Programming Available & Dispositional Options

There are several dispositional options available for U.S. within the juvenile system. Dr. Nadolny strongly believes that EJJ would be appropriate because U.S.'s problems are triggered primarily by “destabilizers” in his environment. Dr. Nadolny recommended the Prepare Program in Red Wing, which provides both chemical dependency and behavioral rehabilitation programs. In addition, it offers a transition into the community. However, if committed to this program, U.S. would be confined for only 12 months, which could be reduced to nine months for good behavior.
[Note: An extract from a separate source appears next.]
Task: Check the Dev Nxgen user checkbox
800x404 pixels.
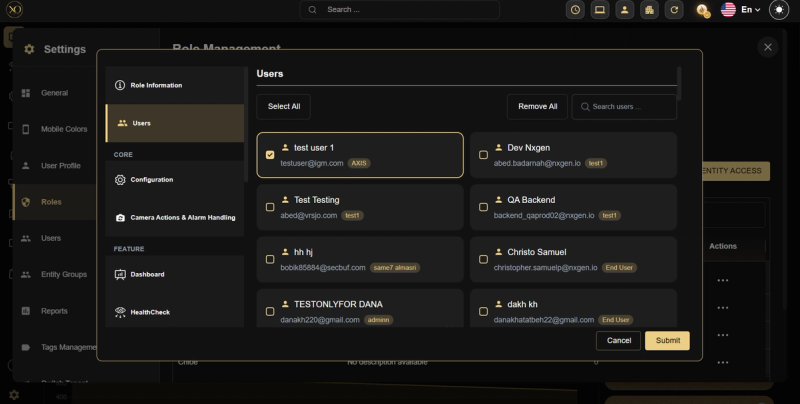Action: (483, 155)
Afterwards, he would be placed in a residential facility for 90 days and would be on probation until he turns 21.

The certification study discussed other programs that might be available to U.S. The Prairies Lakes Detention Center would hold U.S. for 12 months, but the optimum time frame would be six months. Because there are few programs in Minnesota, treatment facilities in nearby states, such as Woodfield Academy and Chamberlain Academy in South Dakota, and Grehill Academy in Iowa, were also considered during the certification study.
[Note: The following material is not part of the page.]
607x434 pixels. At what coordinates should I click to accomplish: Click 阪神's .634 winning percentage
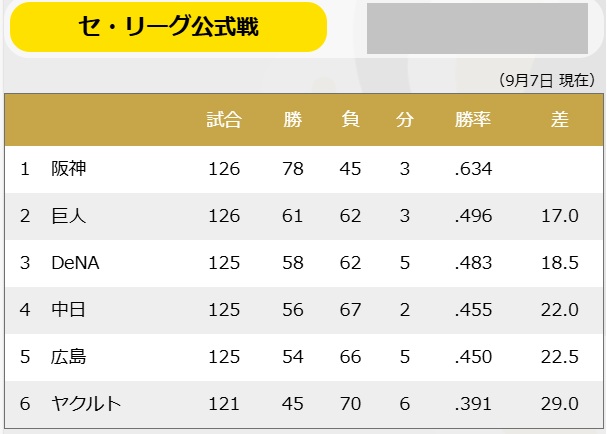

Woodfield Academy is an unlocked facility, which treats juveniles until they are 18, unless they obtain a waiver from the state. Chamberlain Academy is a minimum security facility, whose programs usually run six to nine months, but can last as long as six years. However, it too only houses students until they turn 18 unless they obtain a waiver from the state. Finally, Grehill Academy is a secured facility that would hold U.S. for two years or until he turns 19. Grehill operates chemical dependency programs, family programs, and on-site school or G.E.D. programming. Under this program, U.S. would be physically confined, at best, until he is 19, unless he obtains a waiver from the state.
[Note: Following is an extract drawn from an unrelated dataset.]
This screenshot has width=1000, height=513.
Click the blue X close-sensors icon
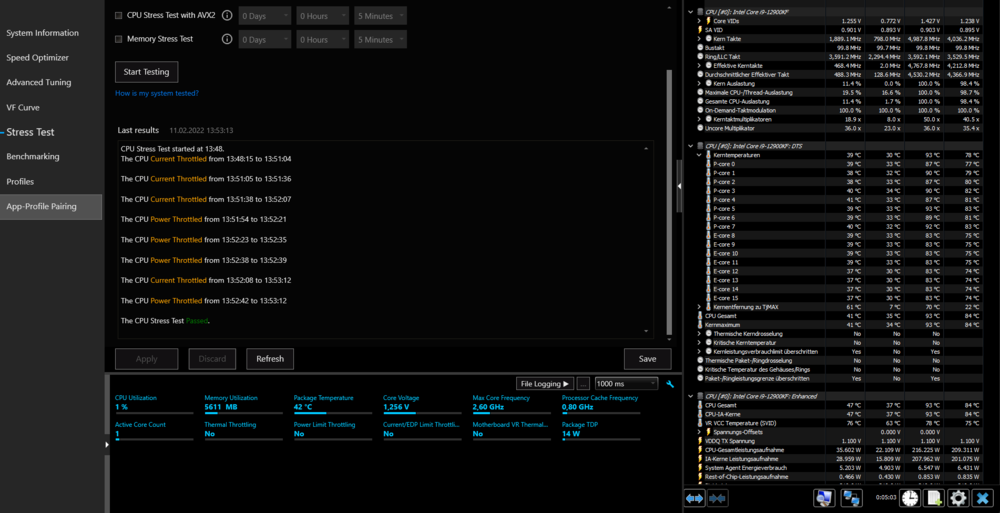click(x=983, y=498)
While there are several potential programming options for U.S., the district court found the severity and violence of the offenses, as well as his emotional, behavioral, and chemical dependency difficulties, warrant a significant period of correctional detention. The district court concluded there was not enough time or adequate juvenile correctional and rehabilitative programs to rehabilitate U.S. in the time available in the facilities considered. Insufficient time for rehabilitation under the juvenile system is an appropriate consideration when deciding whether to refer the juvenile to adult court. In re Welfare of R.D.W., 407 N.W.2d 113, 117 (Minn. App. 1987), review denied (Minn. July 15, 1987). Moreover, because there is no evidence in the record indicating that these findings are clearly erroneous, they will not be reversed and the district court did not abuse its discretion in concluding that the dispositions available were inadequate. See S.J.G., 547 N.W.2d at 459 (district court's decision to certify juvenile to adult court will not be reversed unless findings clearly erroneous).


We affirm the district court's conclusion that U.S. failed to rebut by clear and convincing evidence the presumption of certification. Considering all the evidence supporting certification, we find the district court did not abuse its discretion in certifying U.S. to adult court.



* Retired judge of the Minnesota Court of Appeals, serving by appointment pursuant to Minn. Const. art. VI, § 10.